Date: Sat, 20 Feb 1999 21:03:22 -0800
From: Bruce Martin <stwmt@pacifier.com>

Saturday February 20 2:29 PM ET

Ship Boarded In Colombia Protest Against Gene Crop
BOGOTA (Reuters) - Environmental activists briefly boarded a ship carrying
genetically-modified U.S. corn, also known as maize, in Colombia Saturday as
part of a protest campaign against so-called ``Frankenstein'' foods.

Environmental group Greenpeace said five members from Argentina, New
Zealand, Australia and Colombia used jet skis to reach the cargo ship
Abydos, which was traveling from New Orleans, shortly before it docked at
Colombia's Caribbean port of Santa Marta.

Shore-based protester Isabelle Meister of Switzerland said the group spoke
briefly with the ship's captain to complain against the lack of import and
export controls on genetically modified foods. The protesters then left the
ship.

Media in Britain, where a debate is raging on such foods, have dubbed the
crops ``Frankenstein'' food in a reference to the fictional mutant monster

``We're protesting against transgenic crops being dumped on these countries
without them even being told,'' Meister told Reuters in a phone interview.
``This was a peaceful protest to draw attention to the issue.''

Scores of other demonstrators in the port unfurled banners saying ``No
genetic imperialism.''

Meister said she did not know how large the U.S. cargo was but said Colombia
has imported more than 1.6 million tons of U.S. corn between March 1998 and
January 1999, about 20 percent of which was genetically-modified.

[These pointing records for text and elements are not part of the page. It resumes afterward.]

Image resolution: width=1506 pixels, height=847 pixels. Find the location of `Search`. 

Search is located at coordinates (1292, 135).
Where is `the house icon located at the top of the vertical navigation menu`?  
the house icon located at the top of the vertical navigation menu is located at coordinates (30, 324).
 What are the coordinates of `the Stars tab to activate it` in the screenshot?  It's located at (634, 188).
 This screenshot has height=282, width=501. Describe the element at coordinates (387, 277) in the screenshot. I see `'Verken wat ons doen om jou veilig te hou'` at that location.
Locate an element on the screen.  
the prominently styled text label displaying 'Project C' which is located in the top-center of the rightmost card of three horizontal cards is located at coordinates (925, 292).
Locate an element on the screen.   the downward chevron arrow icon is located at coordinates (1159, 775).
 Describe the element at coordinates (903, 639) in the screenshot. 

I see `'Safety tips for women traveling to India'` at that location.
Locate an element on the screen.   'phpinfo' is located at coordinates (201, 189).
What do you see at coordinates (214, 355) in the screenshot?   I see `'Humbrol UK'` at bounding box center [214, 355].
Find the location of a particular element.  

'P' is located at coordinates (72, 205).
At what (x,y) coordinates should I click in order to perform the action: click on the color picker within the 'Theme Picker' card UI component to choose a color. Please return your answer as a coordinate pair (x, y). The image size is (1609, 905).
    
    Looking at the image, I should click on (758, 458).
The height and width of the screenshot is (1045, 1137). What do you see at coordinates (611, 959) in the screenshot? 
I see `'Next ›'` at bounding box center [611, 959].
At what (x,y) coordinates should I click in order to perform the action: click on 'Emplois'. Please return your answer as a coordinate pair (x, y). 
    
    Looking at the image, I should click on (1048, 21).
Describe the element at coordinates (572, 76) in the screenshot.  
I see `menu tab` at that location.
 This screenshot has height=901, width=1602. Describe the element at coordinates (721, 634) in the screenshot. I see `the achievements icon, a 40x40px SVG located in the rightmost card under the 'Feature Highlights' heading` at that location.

The protest came as the United Nations held a week-long conference on
genetically-modified foods in the nearby Colombian resort of Cartagena.

More than 500 delegates from 150 countries are trying to hammer out a
protocol that would establish strict guidelines for the import, export and
use of genetically-modified crops.

The biotechnology industry has pumped billions of dollars into engineering
new high-yield and disease-resistant strains of crops, especially corn, soy
and cotton, by mixing genes and DNA from other plants and even animals.

Critics say the crops could cause widespread environmental damage by
cross-pollinating with wild species and harm plants, insects and animals
right up the food chain. They fear food made with the crops could pose
health risks, for example by causing allergic reactions or resistance to
certain medicines.

Europe has led calls for strict controls on the movement and use of
genetically-modified food including compensation if the crops produce
dangerous side-effects.

In London, seven protesters were arrested last week after dumping
genetically modified U.S. soya beans at the prime minister's official
residence.

Biotechnology industry representatives, however, say the crops are safe and
will provide a means to feed the world's growing population using existing
farm land without encroaching on uncultivated areas.

The U.N. conference in Cartagena is due to end Tuesday when all the
countries involved are due to adopt a protocol.

U.N. officials concede, however, that talks have been difficult and complex
as top grain exporters such as the United States, Canada, Australia and
Argentina battle against unwanted restrictions on exports.